Parts of the exercise
[a] Repeat the passage of the blog post about The Orb between "The Orb certainly" and "the United Nations.", inclusive.
[b] In the blog post about The Orb, what diameter did Buckminster Fuller propose for the Geoscope?

Given passage
◇ ◇ ◇ ◇

I'm also very excited to say that this piece has become a three-generation project. In addition to my collaborator and father, Ron Sears, my grandfather Jim McCoy is contributing his masterful woodworking and finishing skills to this project. Everything is in line for a beautiful piece.
This week, my biggest test thus far will begin: a massive soldering undertaking centering around 320 surface mount RGB LEDs, and a matching 960 resistors in 0201 packages. That's 0.024" x 0.012" for those of you keeping score at home. In addition, the design utilizes sixteen 80-pin PIC microcontrollers and a slew of other circuitry. If I can still focus my eyes well enough to see the audience at thesis week, I'll call it a victory. Starting later this week, when the parts and boards arrive, I'll be posting photos and possibly video of the assembly process right here on this blog.
For now though, here's a peek at one of the pair of aluminum board mounts fabricated at D&R Machine. There's much, much more to come, culminating in an initial exhibition at the ITP Thesis Week and Spring Show, on May 3 and May 8-9, respectively.
Here are some photos from early January as my father and I built the display guard for The Orb.
The Orb certainly isn't the first ever idea for a dynamically controlled, three dimensional, global display. Once upon a time in 1962 a man named Buckminster Fuller (Wikipedia) conceived a proposal for a project 200 feet in diameter and covered with 10,000,000 computer controlled light sources, called The Geoscope, to be suspended over the East River in full view of the United Nations.
This 200-foot-size Geoscope would make it possible for humans to identify the true scale of themselves and their activities on this planet. Humans could thus comprehend much more readily that their personal survival problems related intimately to all humanity's survival.
The Geoscope's electronic computers will store all relevant inventories of world data arranged chronologically, in the order and spacing of discovery, as they have occurred throughout all known history.
Historical patterns too slow for the human eye to comprehend, such as the multimillions-of-years-to-transpire changes in the geology of our planet -- for instance, the picturing on the Geoscope Earth in two minutes of the drifting apart of the continental plates.
Or in another four-minute sequence picturing, the last four one-million-years each ice ages, spaced 250,000 years apart, their transforming of the world's oceans into ice cappings, which water shifts reveals peninsulas interconnecting what we now know only as islands -- for instance, the Malay Peninsula including all of Java, Sumatra, Borneo, Bali, Sulawesi, and the Philippines, as it did in the last ice age.
Original concept sketch of Geoscope by Buckminster Fuller, via The Architecture Department, University of Auckland
Since the warm reception at the ITP Winter Show The Orb has been getting a good amount of attention around the blogosphere. Here are some of the mentions of which I'm aware (in rough order of appearance):
It's also been YouTubed (thanks to MaximusNYC):
With 7 hours and change to spare, the Orb is ready for showtime...

◇ ◇ ◇ ◇

(Source data)
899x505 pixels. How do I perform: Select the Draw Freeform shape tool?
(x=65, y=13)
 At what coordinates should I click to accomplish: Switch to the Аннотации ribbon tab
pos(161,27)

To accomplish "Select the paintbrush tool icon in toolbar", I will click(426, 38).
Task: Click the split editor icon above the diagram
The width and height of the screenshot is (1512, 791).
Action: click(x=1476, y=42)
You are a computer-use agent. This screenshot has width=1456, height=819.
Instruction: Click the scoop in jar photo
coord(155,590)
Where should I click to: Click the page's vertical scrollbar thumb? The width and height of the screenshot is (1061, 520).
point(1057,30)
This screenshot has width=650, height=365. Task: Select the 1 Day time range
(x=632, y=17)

◇ ◇ ◇ ◇

Written responses
[a]
The Orb certainly isn't the first ever idea for a dynamically controlled, three dimensional, global display. Once upon a time in 1962 a man named Buckminster Fuller (Wikipedia) conceived a proposal for a project 200 feet in diameter and covered with 10,000,000 computer controlled light sources, called The Geoscope, to be suspended over the East River in full view of the United Nations.

[b] 200 feet.